▶ **Task directions**: Return every line of the items below that contains the word "Open".

▶ **Data section**:

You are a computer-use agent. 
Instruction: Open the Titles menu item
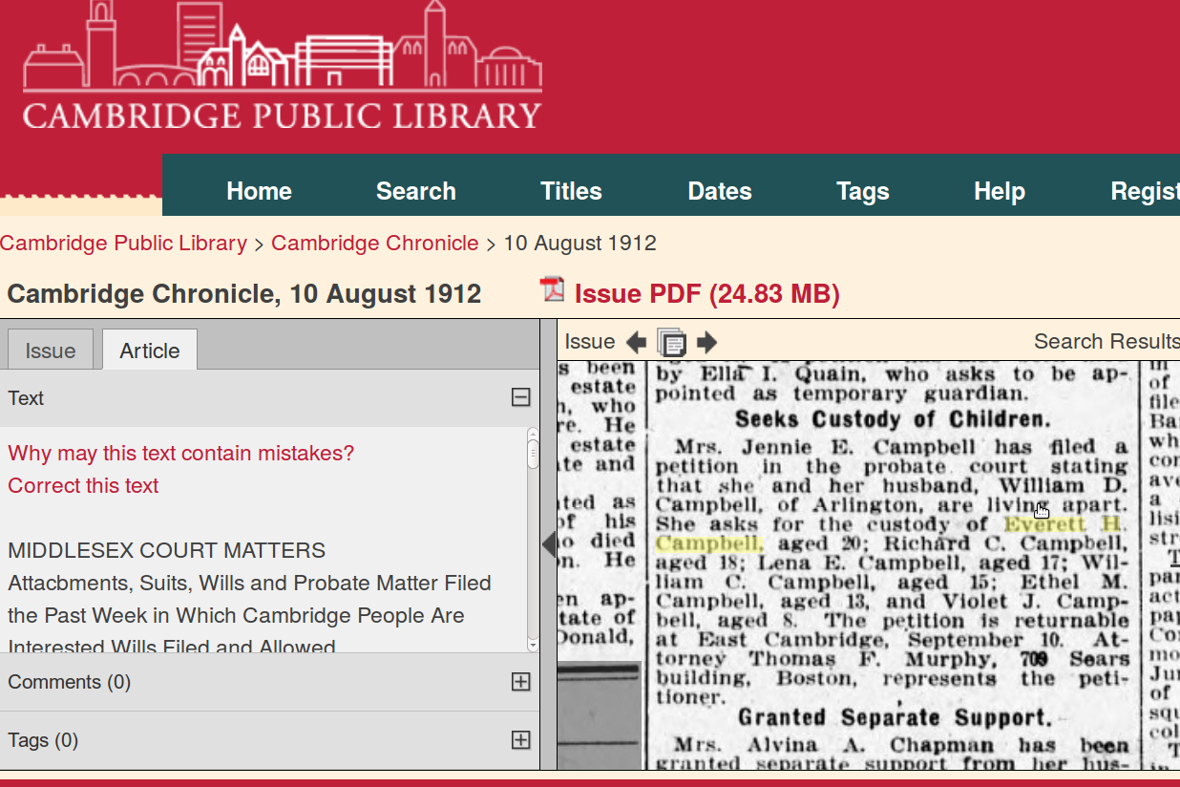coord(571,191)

---

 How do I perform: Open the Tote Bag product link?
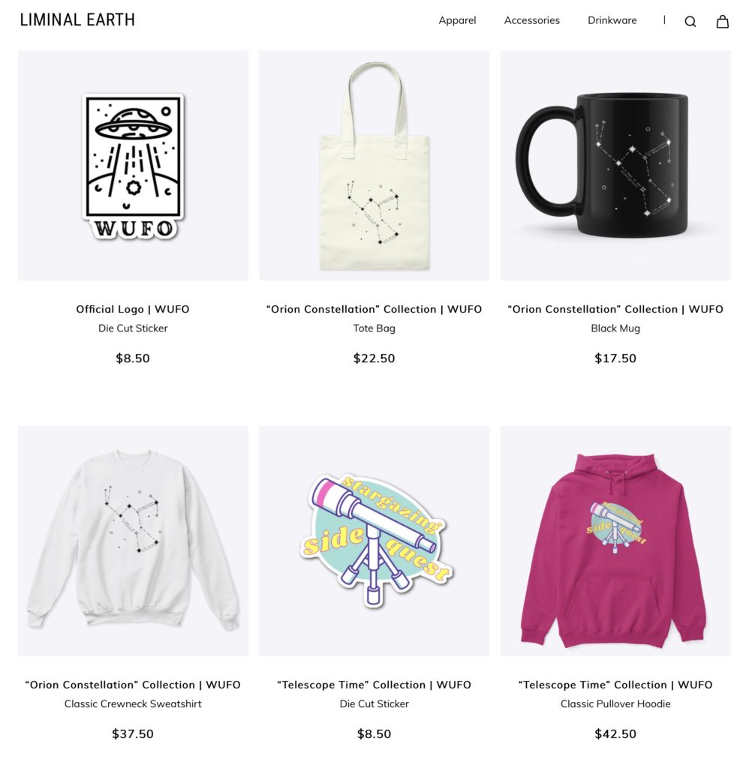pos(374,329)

▶ **Finished task**:
Instruction: Open the Titles menu item
 How do I perform: Open the Tote Bag product link?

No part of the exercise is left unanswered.